Sąd Okręgowy w pełni aprobuje ustalenia faktyczne Sądu pierwszej instancji i przyjmuje je jako własne. Podziela również wywody prawne zawarte w uzasadnieniu zaskarżonego wyroku, nie znajdując żadnych podstaw do jego zmiany bądź uchylenia.

Przede wszystkim wskazać należy na brak uzasadnionych podstaw do uwzględnienia zarzutu naruszenia przepisów prawa procesowego.

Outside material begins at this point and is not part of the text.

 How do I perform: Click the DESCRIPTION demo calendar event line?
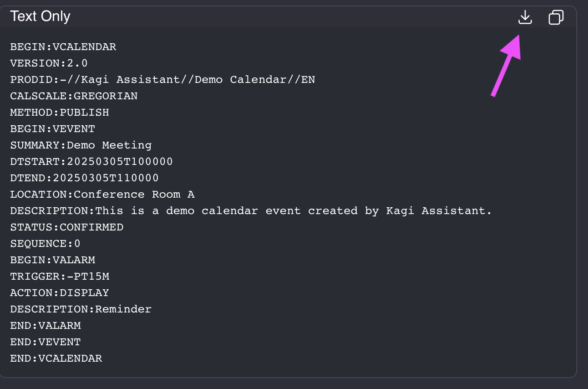click(251, 211)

Przepis art. 233 § 1 k.p.c. stanowi, iż sąd ocenia wiarygodność i moc dowodów, według własnego przekonania na podstawie wszechstronnego rozważenia zebranego materiału. Oznacza to, że wszystkie ustalone w toku postępowania fakty powinny być brane pod uwagę przy ocenie dowodów, a tok rozumowania sądu powinien znaleźć odzwierciedlenie w pisemnych motywach wyroku. Sąd dokonuje oceny wszystkich dowodów przeprowadzonych w postępowaniu, jak również wszelkich okoliczności towarzyszących przeprowadzaniu poszczególnych dowodów, mających znaczenie dla ich mocy i wiarygodności (tak np. Sąd Najwyższy w uzasadnieniu orzeczenia z 11 lipca 2002 roku, IV CKN 1218/00, LEX nr 80266). Ramy swobodnej oceny dowodów są zakreślone wymaganiami prawa procesowego, doświadczenia życiowego, regułami logicznego myślenia oraz pewnym poziomem świadomości prawnej, według których sąd w sposób bezstronny, racjonalny i wszechstronny rozważa materiał dowodowy jako całość, dokonuje wyboru określonych środków dowodowych i ważąc ich moc oraz wiarygodność, odnosi je do pozostałego materiału dowodowego (tak też Sąd Najwyższy w licznych orzeczeniach, np. z dnia 19 czerwca 2001 roku, II UKN 423/00, OSNP 2003/5/137). Poprawność rozumowania sądu powinna być możliwa do skontrolowania, z czym wiąże się obowiązek prawidłowego uzasadniania orzeczeń (art. 328 § 2 k.p.c.).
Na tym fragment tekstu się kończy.